[Talk-ca] Définition de zones fluviale / cotières vs chenaux de navigation ou baies
Pierre Béland
pierzenh at yahoo.fr
Fri Mar 11 21:41:18 UTC 2022
Indian Arm est effectivement un exemple où ses contours sont aussi définis dans Burrard Inlet et Osmose ne rapporte pas de problème.
Indian Arm (8330415) https://www.openstreetmap.org/relation/8330415Burrard Inlet (8330512) https://www.openstreetmap.org/relation/8330512#map=11/49.3520/-122.7077 Je vais poursuivre la révision pour remettre les contours extérieurs des Estuaires comme ils étaient auparavant.
Pierre
Le vendredi 11 mars 2022, 16 h 23 min 14 s UTC−5, David E. Nelson via Talk-ca <talk-ca at openstreetmap.org> a écrit :
Hence another reason for me using "one point, one name". It would forestall data quality assurance tools such as Osmosis from throwing such errors.
I do not know if we have any existing explicit examples of such a hierarchy, but as a couple of implicit examples, you have the Saguenay Fiord as a child of the St. Lawrence River Estuary in Quebec, and you have the Indian Arm as a child of the Burrard Inlet in British Columbia, which itself is a child of the Strait of Georgia. And I do not particularly believe that you can be in both Burrard Inlet and the Strait of Georgia at the same time.

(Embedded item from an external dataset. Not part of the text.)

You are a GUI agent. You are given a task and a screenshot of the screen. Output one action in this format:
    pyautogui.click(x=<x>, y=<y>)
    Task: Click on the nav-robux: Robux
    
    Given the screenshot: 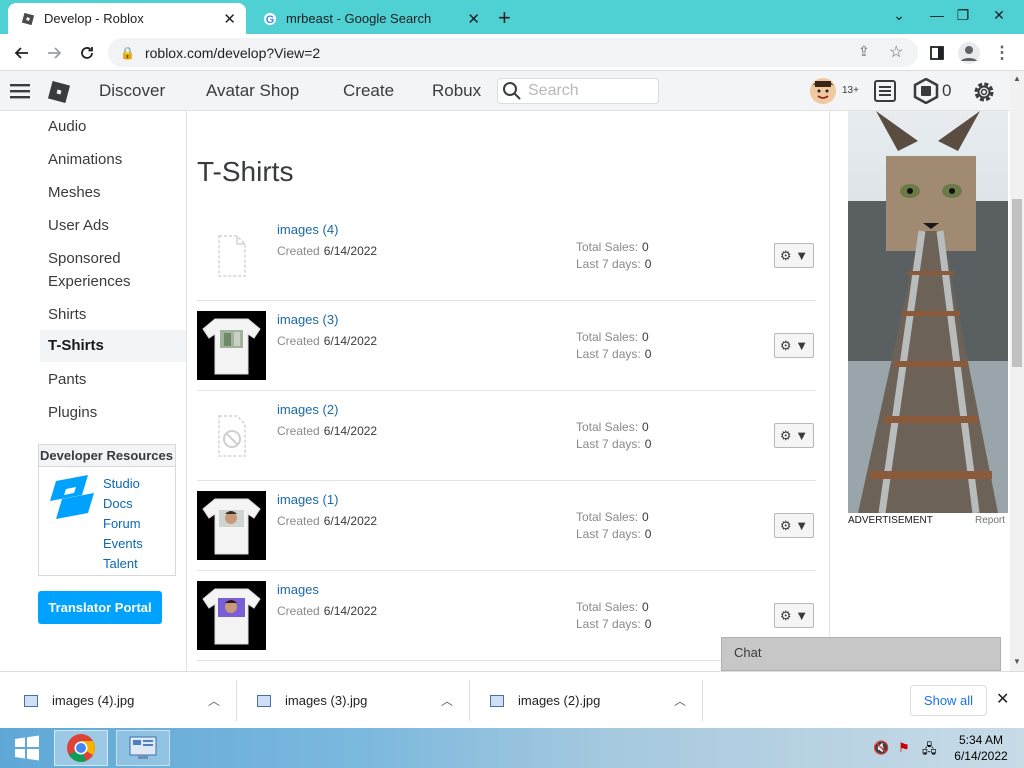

Perhaps relations with type "boundary" should be used to refer to bodies of seawater that have at least one child, as the role "subarea" is valid for boundary relations, while "multipolygon" relations are used for the lowest level bodies of seawater, those with no children at all.
- David E. Nelson
On Mar. 11, 2022 11:55, Pierre Béland <pierzenh at yahoo.fr> wrote:
Le jeudi 10 mars 2022, 18 h 04 min 15 s UTC−5, David E. Nelson via Talk-ca <talk-ca at openstreetmap.org> a écrit :
A simple parent-child approach can be used to associate side bays with larger straits, gulfs or seas, either explicitly by adding the side bays to the larger bodies as child relations, or implicitly by observing that if that you can only enter a small bay from the open ocean by boat by passing through a larger seawater body, such as a sea, strait or gulf, then that small bay is a child of the larger seawater body.

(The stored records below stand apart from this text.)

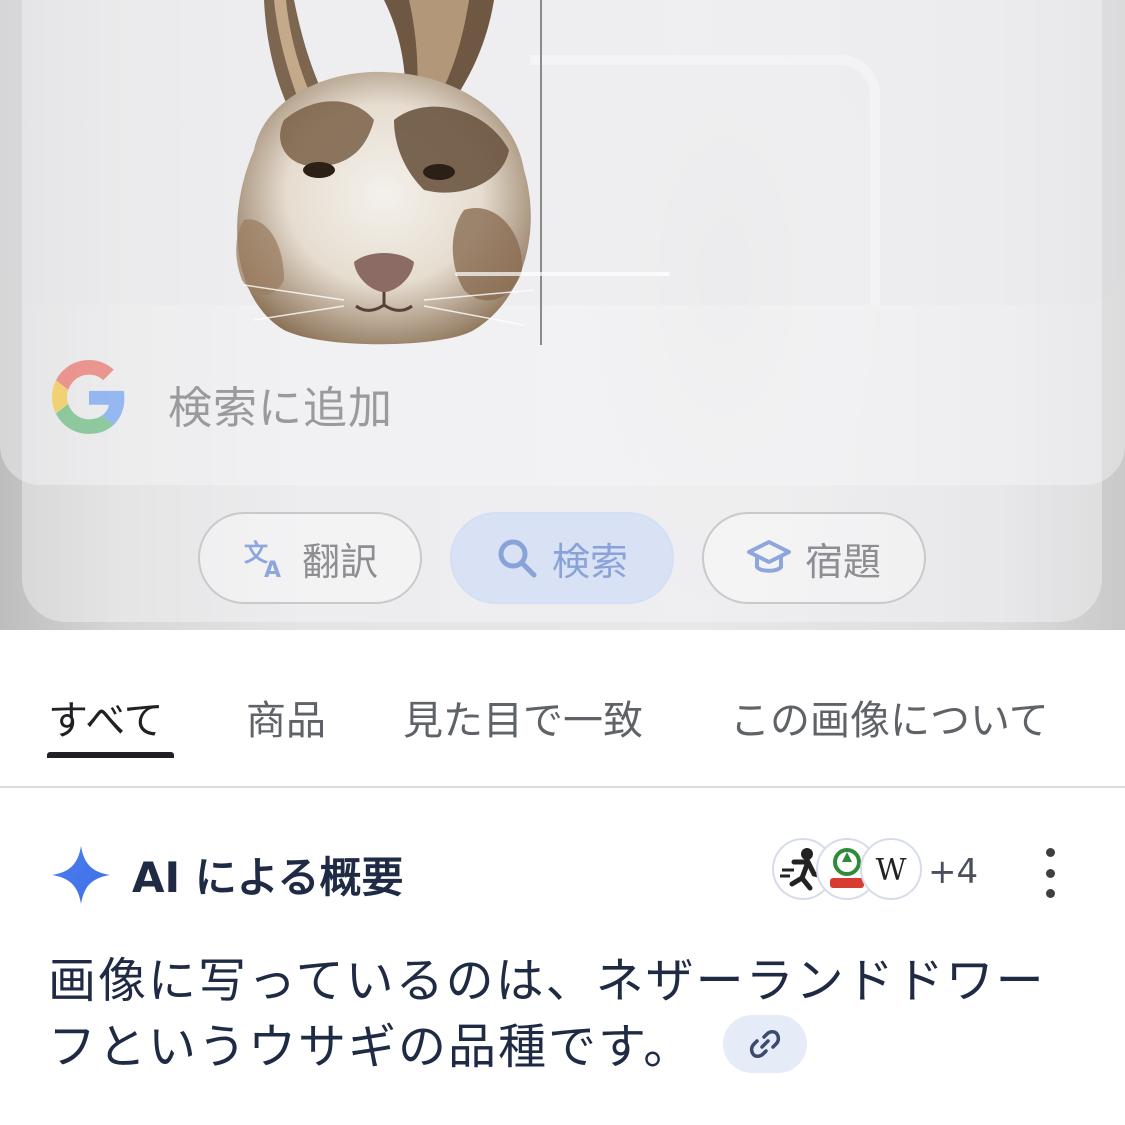 This screenshot has height=1125, width=1125. I want to click on sheet-drag-handle, so click(562, 274).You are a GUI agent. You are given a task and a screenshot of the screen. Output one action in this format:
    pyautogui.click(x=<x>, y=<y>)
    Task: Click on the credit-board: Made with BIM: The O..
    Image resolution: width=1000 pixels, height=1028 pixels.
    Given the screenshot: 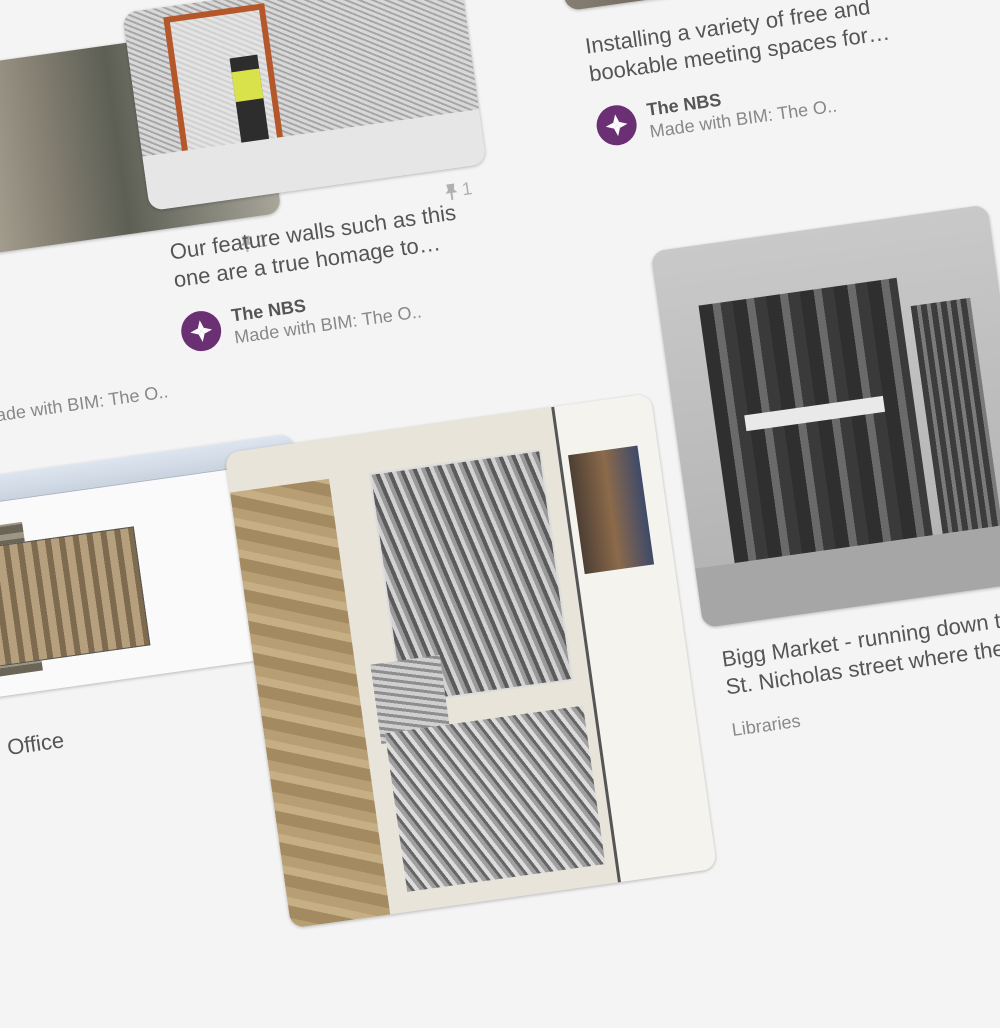 What is the action you would take?
    pyautogui.click(x=85, y=404)
    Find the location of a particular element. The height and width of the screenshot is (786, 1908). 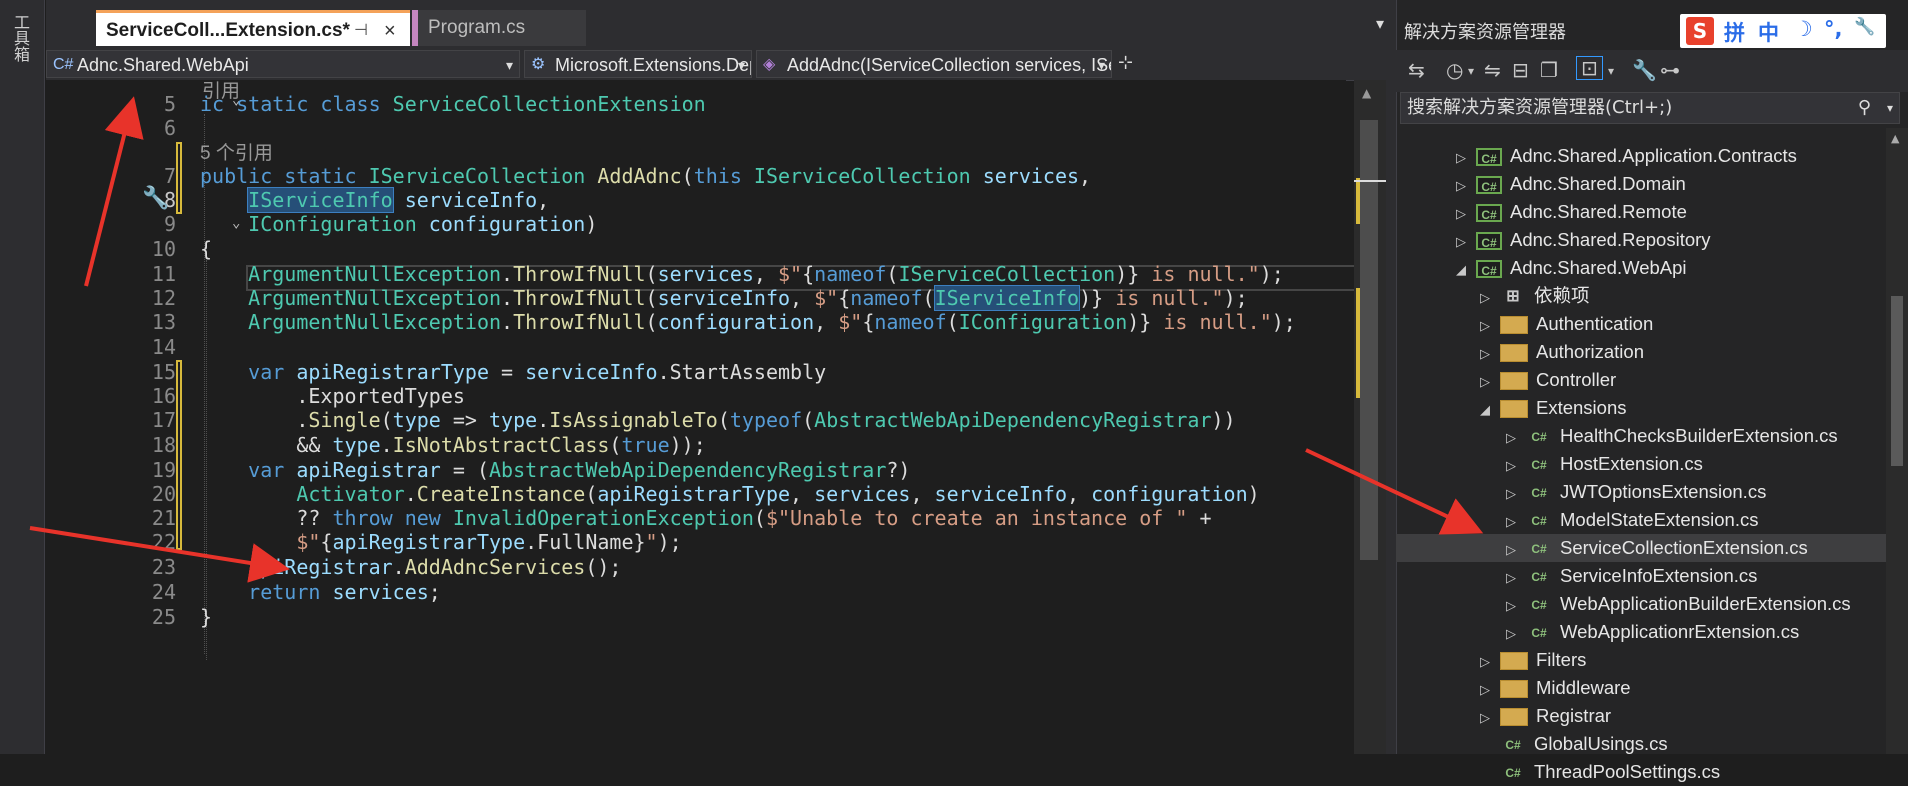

Si nous retracons les estuaires comme ils étaient originalement en suivant les contours de la rive, nous aurons :1. premier niveau hiérarchique avec relation-polygone correspondant à l'estuaire2. des relations-polygones qui définissent chenaux et baies (natural=[bay|strait]).
Avec une telle définition, les polygones vont se superposer et il est possible que les outils de qualité tels que Osmose vont indiquer comme erreur cette superposition des polygones ce qui amenera des contributeurs à venir constamment réviser ces infos.
A-t-on des exemples existants de telle hiérarchie des différents polygones estuaire, baie, etc ?
Pierre
Le jeudi 10 mars 2022, 18 h 04 min 15 s UTC−5, David E. Nelson via Talk-ca <talk-ca at openstreetmap.org> a écrit :
There wasn't a consensus that my method was unacceptable either, which left me with no such guidance on this. If I was to rewind time and do this over again, I probably would have reached out to the community first, perhaps even put a project page on the wiki, and reached out for such guidance. But obviously, as you can see, I leapt before I looked. Such is the benefit of hindsight.
There are two very simple reasons I used a "one point, one name" system for mapping bodies of seawater. First, I wanted to minimize my own interference with editors wanting to work on the coastline. If they choose to edit the coastline, perhaps splitting or joining parts of it, without downloading any relations first, it would minimize the time I would have needed to subsequently fix up the seawater relations, as as few of the seawater relations would have ended up broken. Second, it is a "divide and conquer" approach, meant to divide the coastline into logical parts so that as few member ways as possible would need to be used to form each of the seawater areas. A simple parent-child approach can be used to associate side bays with larger straits, gulfs or seas, either explicitly by adding the side bays to the larger bodies as child relations, or implicitly by observing that if that you can only enter a small bay from the open ocean by boat by passing through a larger seawater body, such as a sea, strait or gulf, then that small bay is a child of the larger seawater body. I did not mean at all for this scheme to imply any false shapes for seawater bodies.